**Prompt 1**
Output the records from the line containing "You are a computer-use" through the end of the records, inclusive, as a JSON list of strings with one string per line and blank lines omitted. Leave the pictures out of the answer.

Other grounds of appeal
[29] The other grounds of appeal were broadly classified by the appellants as falling under the following main heads, namely, the status of the partnership, procedural compliance, exercise of discretion, insolvency, mistake of law, mala fides, termination of construction contract, collusion between the petitioner and the MCA-L, advantage of sequestration to creditors and costs. Some of these grounds overlap in substance. I will deal with each of them of separately so far as it is necessary to do so. I agree with counsel for the respondents that not all these grounds of appeal are critical to the fair and just determination of this appeal.
Status of JV Partnership and lack of standing of Petitioner
[30] The appellants contended that the court a quo misdirected itself in finding that the JV Partnership was a partnership under the law of Lesotho. They contended that, as at the date of the provisional order, the JV Partnership had been dissolved and a new partnership consisting of Building World and Trencon had been established as an unregistered partnership. It was this new partnership that had entered into the sub-contract with the petitioner and lodged claims with MCA-L for the work done. For the first contention the appellants relied on an averment by the petitioner, at paragraph 2 of the petition, that the JV Partnership was not a registered partnership under the laws of Lesotho. For the second, the appellants did not place evidence before the court that the new partnership was the one that entered into a sub-contract with the petitioner or that it is the one that lodged claims with MCA-L. As part of this ground of appeal the appellants said that the petitioner did not establish its standing as a creditor of the JV Partnership. They contended that the JV Partnership contracted with Anju Civils (Pty) Ltd, a South African and not with Anju Civils (Pty) Ltd, a Lesotho registered company as set out in paragraph 1 of the petition.
[31] The learned judge a quo found that the only partnership registered in Lesotho was that consisting of Building World, Trencon and Belela and that, whether or not the partners had later established another partnership consisting of the first two partners only, was not a matter recognisable in Lesotho. This finding cannot be impugned. In opposing the sequestration, Building World attached to its affidavit two performance guarantees (“SOM1” and “SOM2”), issued by Lombard Insurance Group both of which reflect that the performance guarantees were in respect of the JV Partnership and not any other partnership.
[32] The evidence before the court a quo clearly established that the partnership that was registered in Lesotho is the JV Partnership consisting of the three companies. The Dissolution and Reconstruction Agreement as well as the Recorded Agreement found in the record, Vol.4, p. 265, were internal arrangements of the JV Partnership and were not brought into the public domain. For instance the Dissolution and Reconstruction Agreement was not registered in the Deeds Registry as required by s 2(1) of the Partnership Proclamation 1957 which provides that –
“The terms of every partnership agreement entered into after the commencement of this Proclamation shall be recorded in a deed of partnership, which shall be signed by all the partners before a notary or administrative officer, who shall attest the same accordingly. Such deed shall be registered within sixty days from the date of such signature and attestation, in the office of the Registrar, into whose custody the original deed shall be delivered.”

**Prompt 2**
Recast the paragraph of the appeal judgment beginning "[31] The learned judge a quo found" as a short bulleted list that keeps its main facts.

(Rows from a screen grounding dataset)
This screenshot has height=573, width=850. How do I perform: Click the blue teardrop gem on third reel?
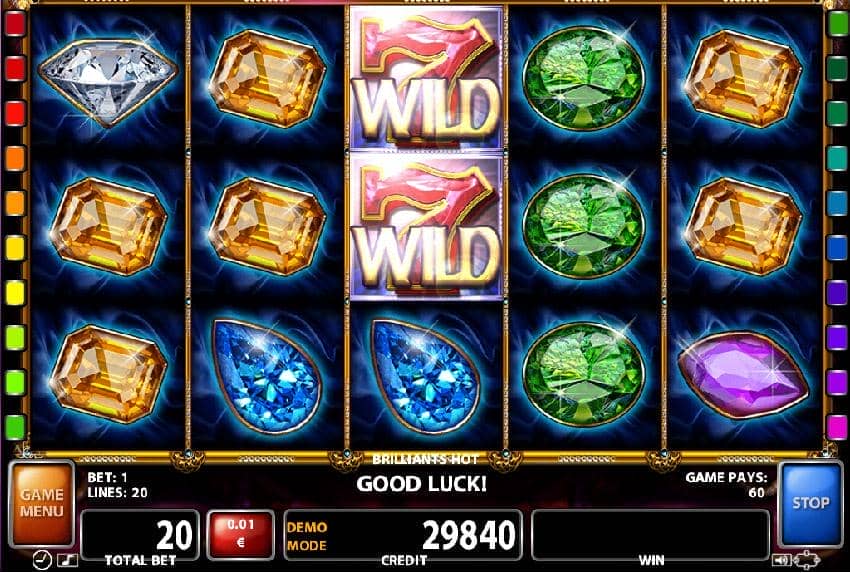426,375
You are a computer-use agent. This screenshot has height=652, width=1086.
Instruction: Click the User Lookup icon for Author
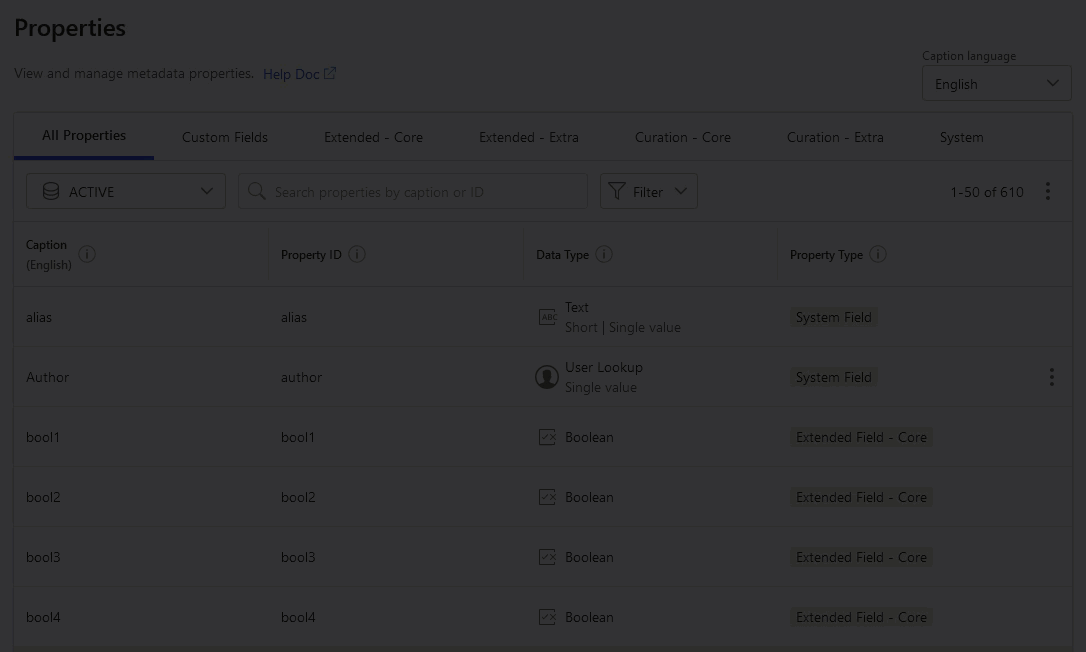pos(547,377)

**Response 1**
[
  "You are a computer-use agent. This screenshot has height=652, width=1086.",
  "Instruction: Click the User Lookup icon for Author",
  "pos(547,377)"
]

**Response 2**
- The judge a quo found that the only partnership registered in Lesotho consisted of Building World, Trencon and Belela.
- The judge a quo also found that any later partnership of only the first two partners was not a matter recognisable in Lesotho.
- This finding cannot be impugned.
- In opposing the sequestration, Building World attached two performance guarantees ("SOM1" and "SOM2") issued by Lombard Insurance Group.
- Both guarantees reflect that they were in respect of the JV Partnership and not any other partnership.